PROMPT →
Edit the records below, replacing every occurrence of "Screen dimensions" with "Screen size" and leaving all other text unchanged.
Begin RECORDS TO PROCESS
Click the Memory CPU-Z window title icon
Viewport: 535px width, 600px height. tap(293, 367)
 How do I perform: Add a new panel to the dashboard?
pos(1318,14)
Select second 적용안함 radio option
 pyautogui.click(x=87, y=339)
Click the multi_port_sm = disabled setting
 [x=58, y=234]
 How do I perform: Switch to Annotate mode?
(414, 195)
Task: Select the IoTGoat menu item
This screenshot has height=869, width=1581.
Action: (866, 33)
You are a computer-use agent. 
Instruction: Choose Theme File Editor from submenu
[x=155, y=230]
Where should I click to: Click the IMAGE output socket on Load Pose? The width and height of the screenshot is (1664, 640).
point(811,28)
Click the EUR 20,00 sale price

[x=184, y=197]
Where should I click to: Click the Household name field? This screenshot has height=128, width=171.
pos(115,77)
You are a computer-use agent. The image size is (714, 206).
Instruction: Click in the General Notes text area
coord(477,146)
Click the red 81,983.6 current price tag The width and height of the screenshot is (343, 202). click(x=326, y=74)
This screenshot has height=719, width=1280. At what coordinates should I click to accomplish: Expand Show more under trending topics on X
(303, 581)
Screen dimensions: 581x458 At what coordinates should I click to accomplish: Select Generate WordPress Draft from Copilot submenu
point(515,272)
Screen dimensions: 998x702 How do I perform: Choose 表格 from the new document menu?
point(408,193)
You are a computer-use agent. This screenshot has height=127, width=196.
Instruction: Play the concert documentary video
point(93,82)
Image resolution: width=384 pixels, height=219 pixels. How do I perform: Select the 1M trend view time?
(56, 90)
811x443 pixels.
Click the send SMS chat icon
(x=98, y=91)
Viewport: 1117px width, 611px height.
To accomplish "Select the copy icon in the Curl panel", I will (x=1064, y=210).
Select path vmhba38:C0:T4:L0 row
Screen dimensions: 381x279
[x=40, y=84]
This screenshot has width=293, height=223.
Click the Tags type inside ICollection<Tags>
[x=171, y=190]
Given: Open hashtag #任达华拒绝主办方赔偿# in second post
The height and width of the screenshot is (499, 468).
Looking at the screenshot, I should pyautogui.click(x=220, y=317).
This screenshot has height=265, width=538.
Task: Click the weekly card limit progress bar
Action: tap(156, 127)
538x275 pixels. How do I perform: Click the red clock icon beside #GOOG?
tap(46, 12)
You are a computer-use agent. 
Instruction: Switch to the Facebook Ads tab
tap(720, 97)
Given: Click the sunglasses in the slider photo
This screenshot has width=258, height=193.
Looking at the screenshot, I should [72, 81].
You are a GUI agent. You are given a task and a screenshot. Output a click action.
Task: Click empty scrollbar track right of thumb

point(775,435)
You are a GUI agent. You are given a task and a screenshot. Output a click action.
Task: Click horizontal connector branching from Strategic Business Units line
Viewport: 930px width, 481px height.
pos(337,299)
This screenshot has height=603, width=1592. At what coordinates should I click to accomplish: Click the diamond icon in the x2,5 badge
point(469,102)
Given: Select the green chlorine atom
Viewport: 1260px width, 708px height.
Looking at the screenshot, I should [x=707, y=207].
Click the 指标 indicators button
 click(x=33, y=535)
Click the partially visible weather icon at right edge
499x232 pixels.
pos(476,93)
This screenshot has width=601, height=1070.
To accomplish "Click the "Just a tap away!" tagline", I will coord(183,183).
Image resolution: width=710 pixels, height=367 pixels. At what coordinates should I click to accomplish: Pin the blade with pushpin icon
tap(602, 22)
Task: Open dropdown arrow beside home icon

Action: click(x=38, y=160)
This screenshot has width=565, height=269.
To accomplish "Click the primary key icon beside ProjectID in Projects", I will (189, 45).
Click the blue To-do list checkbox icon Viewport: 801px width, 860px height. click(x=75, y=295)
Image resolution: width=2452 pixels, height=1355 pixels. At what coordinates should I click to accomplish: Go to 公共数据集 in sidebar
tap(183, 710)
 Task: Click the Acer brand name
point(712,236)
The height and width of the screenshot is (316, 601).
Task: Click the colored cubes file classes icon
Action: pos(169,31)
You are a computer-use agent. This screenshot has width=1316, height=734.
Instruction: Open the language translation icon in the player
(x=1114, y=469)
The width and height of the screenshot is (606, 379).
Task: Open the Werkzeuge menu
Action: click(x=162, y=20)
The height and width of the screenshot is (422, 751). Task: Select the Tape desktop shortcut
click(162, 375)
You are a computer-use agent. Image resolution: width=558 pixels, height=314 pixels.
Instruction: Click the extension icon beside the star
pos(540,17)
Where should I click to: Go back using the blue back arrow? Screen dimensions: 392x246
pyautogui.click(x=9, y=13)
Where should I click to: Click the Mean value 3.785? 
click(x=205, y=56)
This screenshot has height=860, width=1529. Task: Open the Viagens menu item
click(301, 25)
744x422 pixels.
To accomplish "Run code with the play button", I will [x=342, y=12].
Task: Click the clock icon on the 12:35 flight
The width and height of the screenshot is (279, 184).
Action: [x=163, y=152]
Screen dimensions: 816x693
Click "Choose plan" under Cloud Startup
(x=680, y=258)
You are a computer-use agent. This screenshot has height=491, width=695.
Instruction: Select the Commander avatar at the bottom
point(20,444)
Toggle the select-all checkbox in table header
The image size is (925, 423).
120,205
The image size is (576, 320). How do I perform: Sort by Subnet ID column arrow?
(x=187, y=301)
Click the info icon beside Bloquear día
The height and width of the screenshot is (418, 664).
End RECORDS TO PROCESS
EXPECTED OUTPUT →
Click the Memory CPU-Z window title icon
Viewport: 535px width, 600px height. tap(293, 367)
 How do I perform: Add a new panel to the dashboard?
pos(1318,14)
Select second 적용안함 radio option
 pyautogui.click(x=87, y=339)
Click the multi_port_sm = disabled setting
 [x=58, y=234]
 How do I perform: Switch to Annotate mode?
(414, 195)
Task: Select the IoTGoat menu item
This screenshot has height=869, width=1581.
Action: (866, 33)
You are a computer-use agent. 
Instruction: Choose Theme File Editor from submenu
[x=155, y=230]
Where should I click to: Click the IMAGE output socket on Load Pose? The width and height of the screenshot is (1664, 640).
point(811,28)
Click the EUR 20,00 sale price

[x=184, y=197]
Where should I click to: Click the Household name field? This screenshot has height=128, width=171.
pos(115,77)
You are a computer-use agent. The image size is (714, 206).
Instruction: Click in the General Notes text area
coord(477,146)
Click the red 81,983.6 current price tag The width and height of the screenshot is (343, 202). click(x=326, y=74)
This screenshot has height=719, width=1280. At what coordinates should I click to accomplish: Expand Show more under trending topics on X
(303, 581)
Screen size: 581x458 At what coordinates should I click to accomplish: Select Generate WordPress Draft from Copilot submenu
point(515,272)
Screen size: 998x702 How do I perform: Choose 表格 from the new document menu?
point(408,193)
You are a computer-use agent. This screenshot has height=127, width=196.
Instruction: Play the concert documentary video
point(93,82)
Image resolution: width=384 pixels, height=219 pixels. How do I perform: Select the 1M trend view time?
(56, 90)
811x443 pixels.
Click the send SMS chat icon
(x=98, y=91)
Viewport: 1117px width, 611px height.
To accomplish "Select the copy icon in the Curl panel", I will (x=1064, y=210).
Select path vmhba38:C0:T4:L0 row
Screen size: 381x279
[x=40, y=84]
This screenshot has width=293, height=223.
Click the Tags type inside ICollection<Tags>
[x=171, y=190]
Given: Open hashtag #任达华拒绝主办方赔偿# in second post
The height and width of the screenshot is (499, 468).
Looking at the screenshot, I should pyautogui.click(x=220, y=317).
This screenshot has height=265, width=538.
Task: Click the weekly card limit progress bar
Action: tap(156, 127)
538x275 pixels. How do I perform: Click the red clock icon beside #GOOG?
tap(46, 12)
You are a computer-use agent. 
Instruction: Switch to the Facebook Ads tab
tap(720, 97)
Given: Click the sunglasses in the slider photo
This screenshot has width=258, height=193.
Looking at the screenshot, I should [72, 81].
You are a GUI agent. You are given a task and a screenshot. Output a click action.
Task: Click empty scrollbar track right of thumb

point(775,435)
You are a GUI agent. You are given a task and a screenshot. Output a click action.
Task: Click horizontal connector branching from Strategic Business Units line
Viewport: 930px width, 481px height.
pos(337,299)
This screenshot has height=603, width=1592. At what coordinates should I click to accomplish: Click the diamond icon in the x2,5 badge
point(469,102)
Given: Select the green chlorine atom
Viewport: 1260px width, 708px height.
Looking at the screenshot, I should [x=707, y=207].
Click the 指标 indicators button
 click(x=33, y=535)
Click the partially visible weather icon at right edge
499x232 pixels.
pos(476,93)
This screenshot has width=601, height=1070.
To accomplish "Click the "Just a tap away!" tagline", I will coord(183,183).
Image resolution: width=710 pixels, height=367 pixels. At what coordinates should I click to accomplish: Pin the blade with pushpin icon
tap(602, 22)
Task: Open dropdown arrow beside home icon

Action: click(x=38, y=160)
This screenshot has width=565, height=269.
To accomplish "Click the primary key icon beside ProjectID in Projects", I will (189, 45).
Click the blue To-do list checkbox icon Viewport: 801px width, 860px height. click(x=75, y=295)
Image resolution: width=2452 pixels, height=1355 pixels. At what coordinates should I click to accomplish: Go to 公共数据集 in sidebar
tap(183, 710)
 Task: Click the Acer brand name
point(712,236)
The height and width of the screenshot is (316, 601).
Task: Click the colored cubes file classes icon
Action: pos(169,31)
You are a computer-use agent. This screenshot has width=1316, height=734.
Instruction: Open the language translation icon in the player
(x=1114, y=469)
The width and height of the screenshot is (606, 379).
Task: Open the Werkzeuge menu
Action: click(x=162, y=20)
The height and width of the screenshot is (422, 751). Task: Select the Tape desktop shortcut
click(162, 375)
You are a computer-use agent. Image resolution: width=558 pixels, height=314 pixels.
Instruction: Click the extension icon beside the star
pos(540,17)
Where should I click to: Go back using the blue back arrow? Screen size: 392x246
pyautogui.click(x=9, y=13)
Where should I click to: Click the Mean value 3.785? 
click(x=205, y=56)
This screenshot has height=860, width=1529. Task: Open the Viagens menu item
click(301, 25)
744x422 pixels.
To accomplish "Run code with the play button", I will [x=342, y=12].
Task: Click the clock icon on the 12:35 flight
The width and height of the screenshot is (279, 184).
Action: [x=163, y=152]
Screen size: 816x693
Click "Choose plan" under Cloud Startup
(x=680, y=258)
You are a computer-use agent. This screenshot has height=491, width=695.
Instruction: Select the Commander avatar at the bottom
point(20,444)
Toggle the select-all checkbox in table header
The image size is (925, 423).
120,205
The image size is (576, 320). How do I perform: Sort by Subnet ID column arrow?
(x=187, y=301)
Click the info icon beside Bloquear día
The height and width of the screenshot is (418, 664).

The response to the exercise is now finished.